→ **Task instructions**: In the records below, find the line containing "Image resolution: width=1765" and restate it and all lines after it exactly, through the last line.

*** Opening of Excerpted data ***

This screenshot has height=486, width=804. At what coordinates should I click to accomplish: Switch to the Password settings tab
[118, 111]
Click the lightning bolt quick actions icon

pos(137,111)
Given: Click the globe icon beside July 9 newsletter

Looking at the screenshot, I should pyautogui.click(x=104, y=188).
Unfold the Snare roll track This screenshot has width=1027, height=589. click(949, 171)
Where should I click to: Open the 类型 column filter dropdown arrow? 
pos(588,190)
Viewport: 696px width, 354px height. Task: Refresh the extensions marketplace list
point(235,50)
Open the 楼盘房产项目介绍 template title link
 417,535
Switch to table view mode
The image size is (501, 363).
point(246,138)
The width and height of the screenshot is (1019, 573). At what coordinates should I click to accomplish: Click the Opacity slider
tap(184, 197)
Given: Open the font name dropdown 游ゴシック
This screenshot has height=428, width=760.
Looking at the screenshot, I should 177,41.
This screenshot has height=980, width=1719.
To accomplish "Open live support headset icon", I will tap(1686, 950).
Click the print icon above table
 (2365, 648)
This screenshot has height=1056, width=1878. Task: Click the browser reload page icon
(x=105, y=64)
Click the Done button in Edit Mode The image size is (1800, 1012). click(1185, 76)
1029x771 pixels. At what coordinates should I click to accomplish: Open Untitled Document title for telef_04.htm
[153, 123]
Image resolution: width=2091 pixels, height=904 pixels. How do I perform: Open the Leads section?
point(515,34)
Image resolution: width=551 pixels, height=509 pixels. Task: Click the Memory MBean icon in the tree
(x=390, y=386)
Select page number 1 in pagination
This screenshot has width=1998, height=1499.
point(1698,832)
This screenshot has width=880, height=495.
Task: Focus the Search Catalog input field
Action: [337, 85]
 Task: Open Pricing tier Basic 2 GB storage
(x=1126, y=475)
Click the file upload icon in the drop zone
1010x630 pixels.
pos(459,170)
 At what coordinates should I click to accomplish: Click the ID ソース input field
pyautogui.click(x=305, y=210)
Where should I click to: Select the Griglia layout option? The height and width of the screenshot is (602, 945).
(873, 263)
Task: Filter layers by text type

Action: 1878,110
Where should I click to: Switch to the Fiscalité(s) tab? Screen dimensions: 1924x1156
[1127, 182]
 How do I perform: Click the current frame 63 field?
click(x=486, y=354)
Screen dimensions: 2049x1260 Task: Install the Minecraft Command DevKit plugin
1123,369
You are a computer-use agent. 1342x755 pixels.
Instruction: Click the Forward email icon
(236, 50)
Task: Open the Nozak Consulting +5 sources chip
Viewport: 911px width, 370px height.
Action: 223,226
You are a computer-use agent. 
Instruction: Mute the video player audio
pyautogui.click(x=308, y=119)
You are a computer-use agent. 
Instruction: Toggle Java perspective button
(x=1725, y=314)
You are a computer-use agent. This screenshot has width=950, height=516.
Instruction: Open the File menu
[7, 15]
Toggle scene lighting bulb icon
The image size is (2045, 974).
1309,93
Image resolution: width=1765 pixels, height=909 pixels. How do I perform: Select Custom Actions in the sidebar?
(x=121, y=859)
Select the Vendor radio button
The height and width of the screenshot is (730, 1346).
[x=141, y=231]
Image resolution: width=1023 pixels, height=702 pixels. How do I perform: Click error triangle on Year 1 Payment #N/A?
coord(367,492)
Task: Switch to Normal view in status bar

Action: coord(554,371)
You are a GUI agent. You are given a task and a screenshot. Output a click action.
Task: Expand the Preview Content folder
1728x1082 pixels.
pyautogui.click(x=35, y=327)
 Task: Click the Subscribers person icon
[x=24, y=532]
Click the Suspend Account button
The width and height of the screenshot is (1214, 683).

*** Close of Excerpted data ***

→ **Exercise solution**:
Image resolution: width=1765 pixels, height=909 pixels. How do I perform: Select Custom Actions in the sidebar?
(x=121, y=859)
Select the Vendor radio button
The height and width of the screenshot is (730, 1346).
[x=141, y=231]
Image resolution: width=1023 pixels, height=702 pixels. How do I perform: Click error triangle on Year 1 Payment #N/A?
coord(367,492)
Task: Switch to Normal view in status bar

Action: coord(554,371)
You are a GUI agent. You are given a task and a screenshot. Output a click action.
Task: Expand the Preview Content folder
1728x1082 pixels.
pyautogui.click(x=35, y=327)
 Task: Click the Subscribers person icon
[x=24, y=532]
Click the Suspend Account button
The width and height of the screenshot is (1214, 683).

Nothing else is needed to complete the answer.